## What the task asks
Please count the lines in the items below that contain the string "pixels", with case counting, and give only the number.

## Records supplied
************

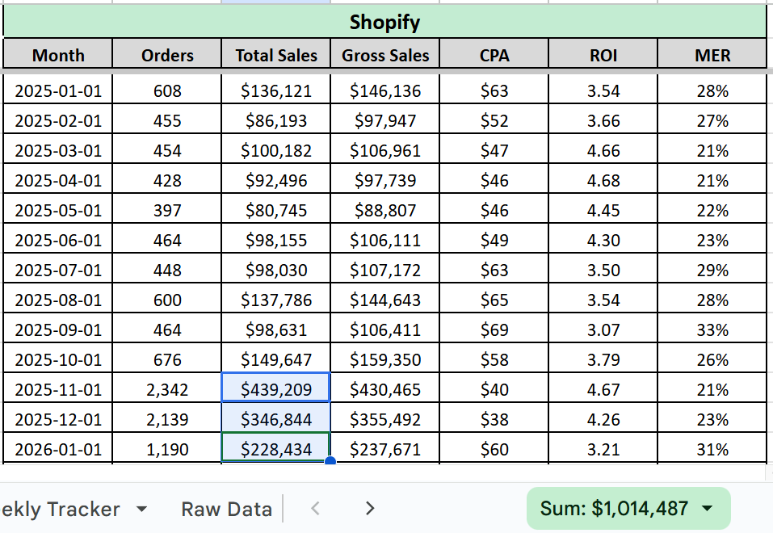Click the $237,671 Gross Sales cell

pos(385,450)
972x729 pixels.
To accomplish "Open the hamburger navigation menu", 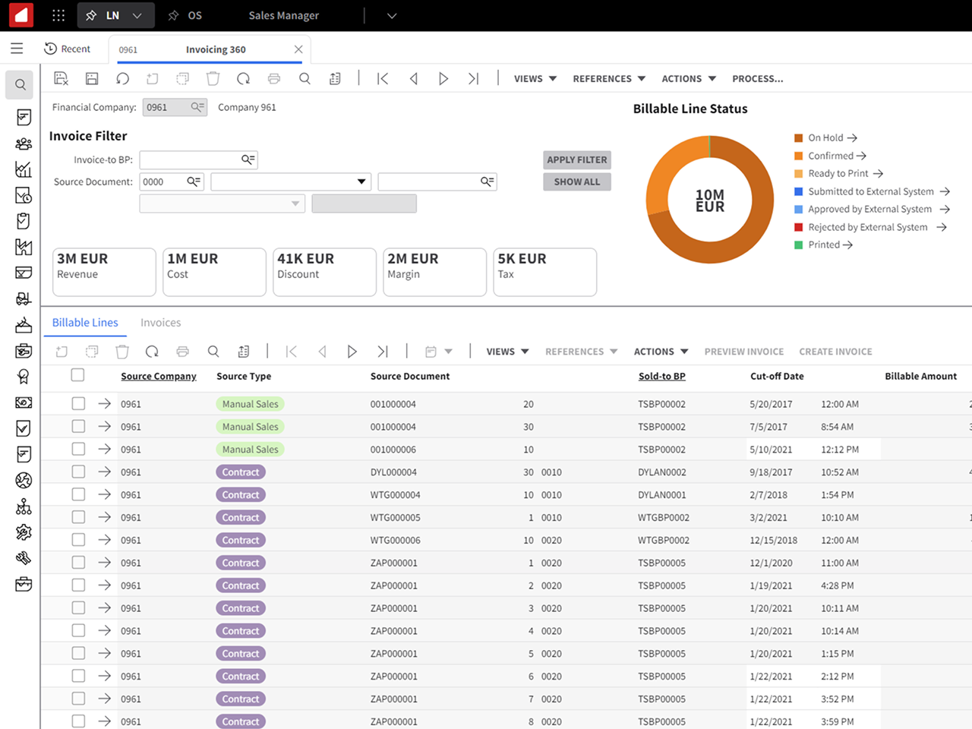I will click(x=17, y=49).
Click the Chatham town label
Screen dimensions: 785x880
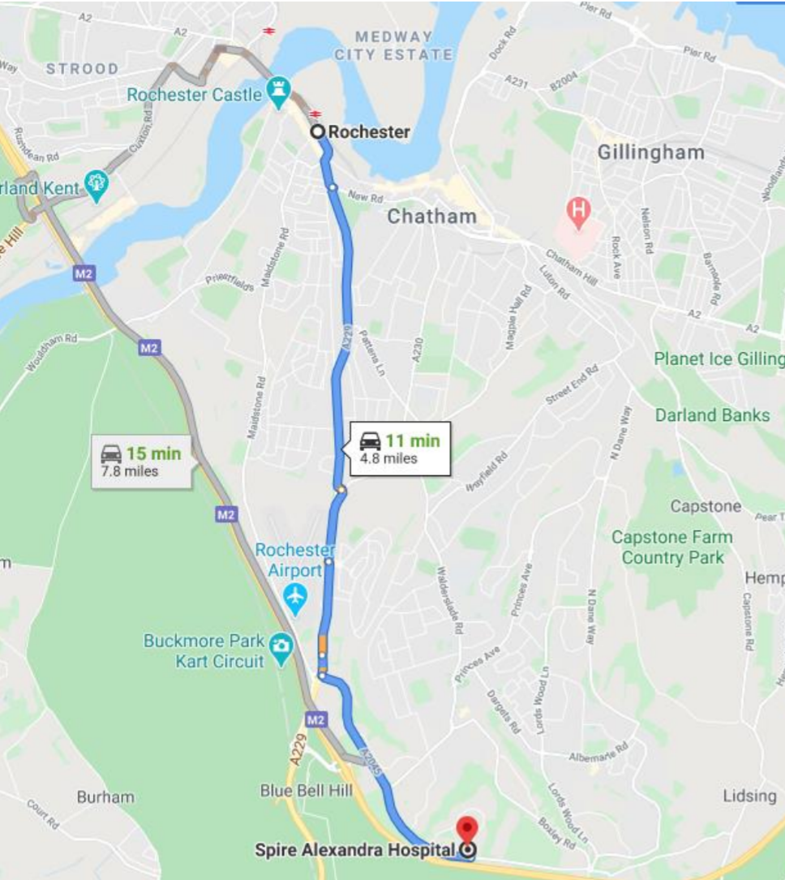[432, 216]
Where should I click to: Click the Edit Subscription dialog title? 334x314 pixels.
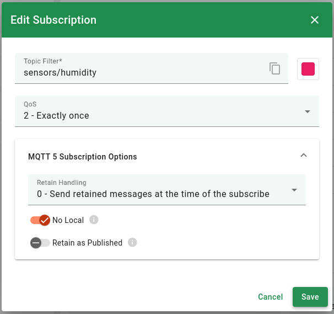[x=53, y=20]
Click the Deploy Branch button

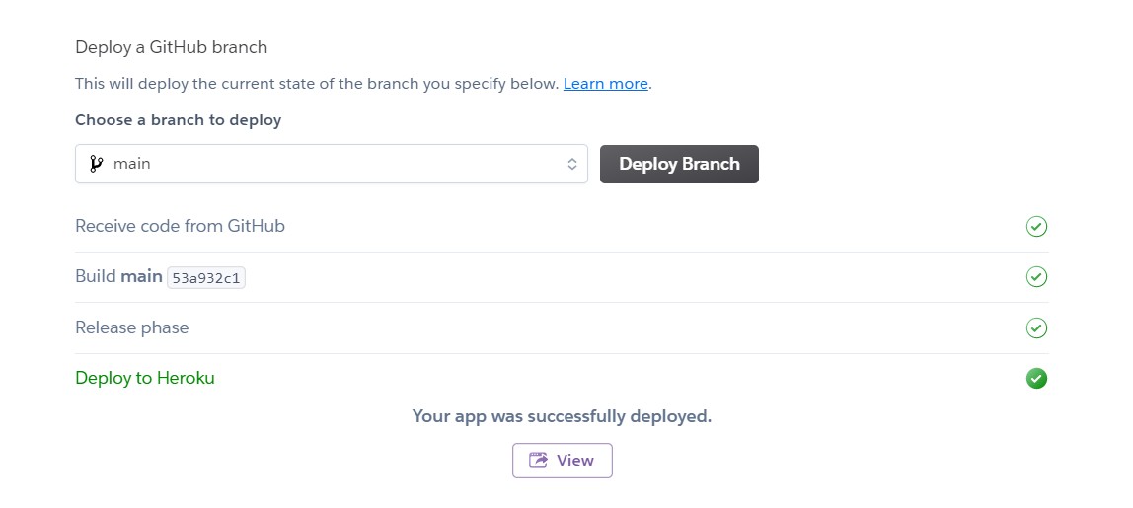679,164
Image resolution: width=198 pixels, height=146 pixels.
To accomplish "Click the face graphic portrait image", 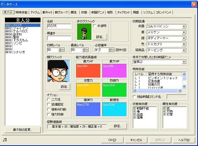I will (x=59, y=71).
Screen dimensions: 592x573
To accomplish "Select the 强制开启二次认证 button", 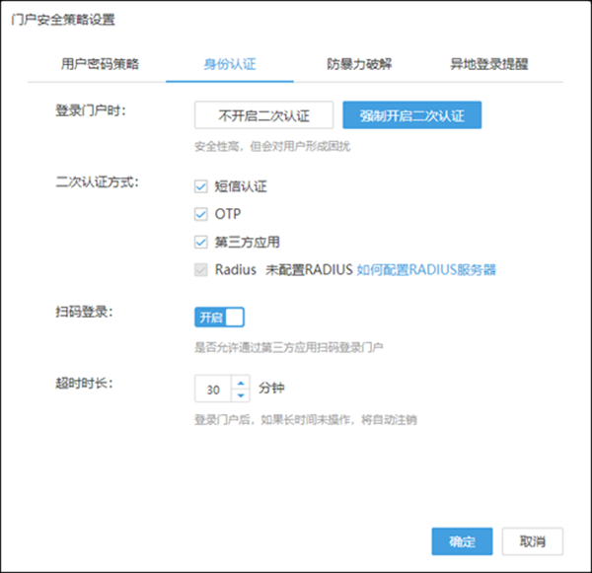I will (x=411, y=116).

************

## Correct output
3